What is required:
According to the Marabu protocol document below, why should a node log any incorrect data it receives? Answer in one to three sentences.

Overview
For this course, we will develop our own blockchain. Each student will write their own independent implementation of a node for our network in their programming language of choice. This document outlines how the system will work and how nodes will communicate.
During your implementation, be aware that neighbouring nodes can be malicious. Your implementation must be resilient to simple and complex attacks. Simple attacks can be the supply of invalid data. Complex attacks can involve signatures, proof-of-work, double spending, and blocks, all of which must be validated carefully.
The chain is a static difficulty proof-of-work UTXO-based blockchain over a TCP network protocol.
The chain is called Marabu (like the bird, but spelled with u instead of ou), but you should name your node something else.
Networking
The peer-to-peer network works over TCP. The default TCP port of the protocol is 18018, but you can use any port. If your node is running behind NAT, make sure your port is forwarded.
Bootstrapping
Your node will initially connect to a list of known peers. From there, it will build its own list of known peers. We will maintain a list of bootstrapping peer IPs / domains in this document when they become available.
Data validation
Your client must disconnect from their peer in case they receive invalid data. Be rigorous about network data validation and do not accept malformed data. Log any incorrect data received to help us with debugging.
Cryptographic Primitives
Hashes
We use SHA-256 as our hash for everything. This is used both for content-addressible application objects as well as proof-of-work. When hashes appear in our JSON, they should be in hexadecimal format.
Signatures
We use Ed25519 signatures. Public keys and signatures should be
byte-encoded as described in RFC 8032.
A library will typically take care of this process, for example
crypto/ed25519
in Go.
Once a signature or public key is byte-encoded, it is converted to hex to represent as a string
within our JSON.
Whenever we refer to a "public key" or a "signature" in this protocol, we mean the byte-encoded hexified data respectively.
Hexification
Hex strings must be in lower case.

Data segment:
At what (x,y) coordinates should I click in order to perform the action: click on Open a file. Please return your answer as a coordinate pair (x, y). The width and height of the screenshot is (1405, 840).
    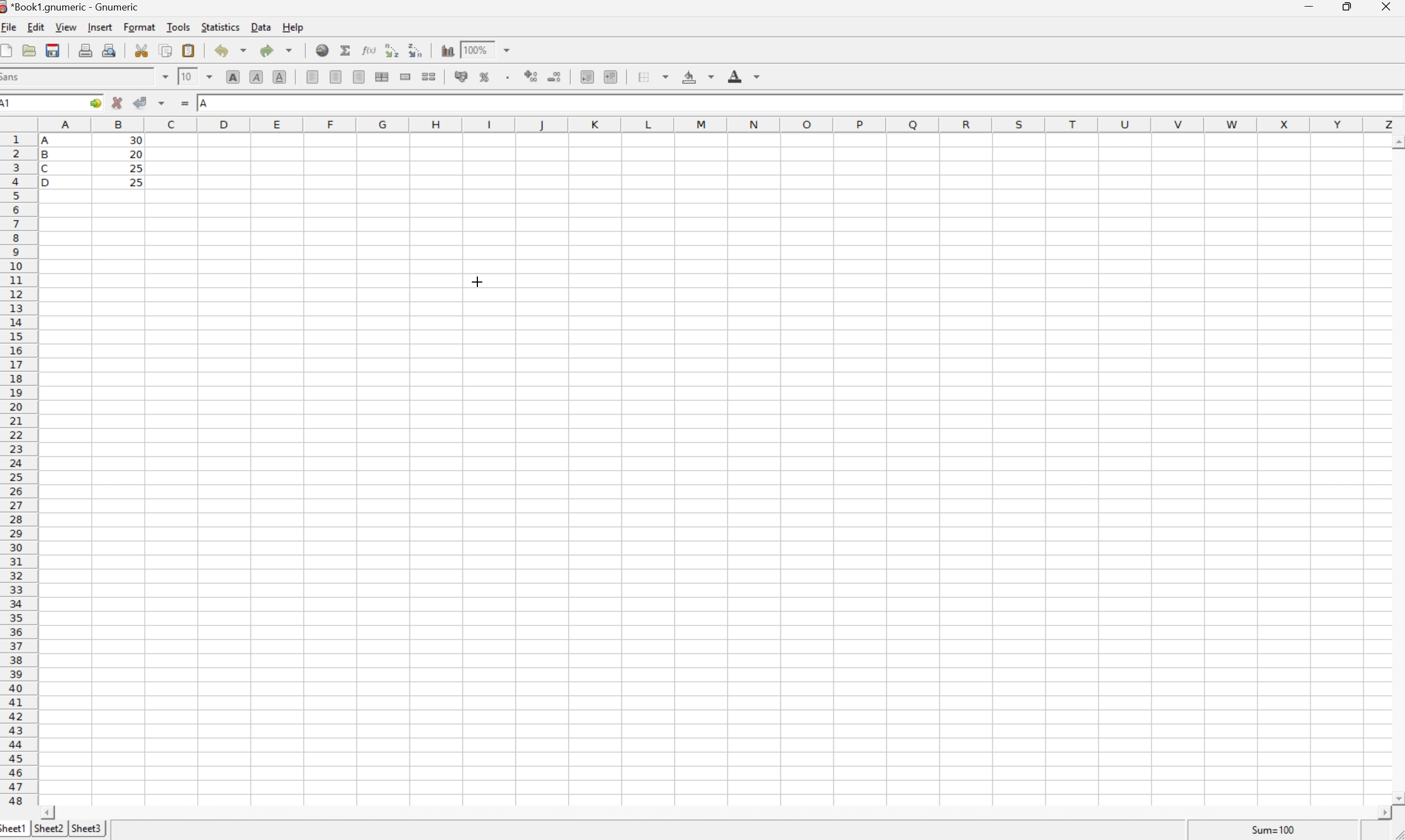
    Looking at the image, I should click on (29, 50).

Problem solution:
A node should log incorrect data because the logs help with debugging. Separately, the node must also disconnect from the peer that sent the invalid data.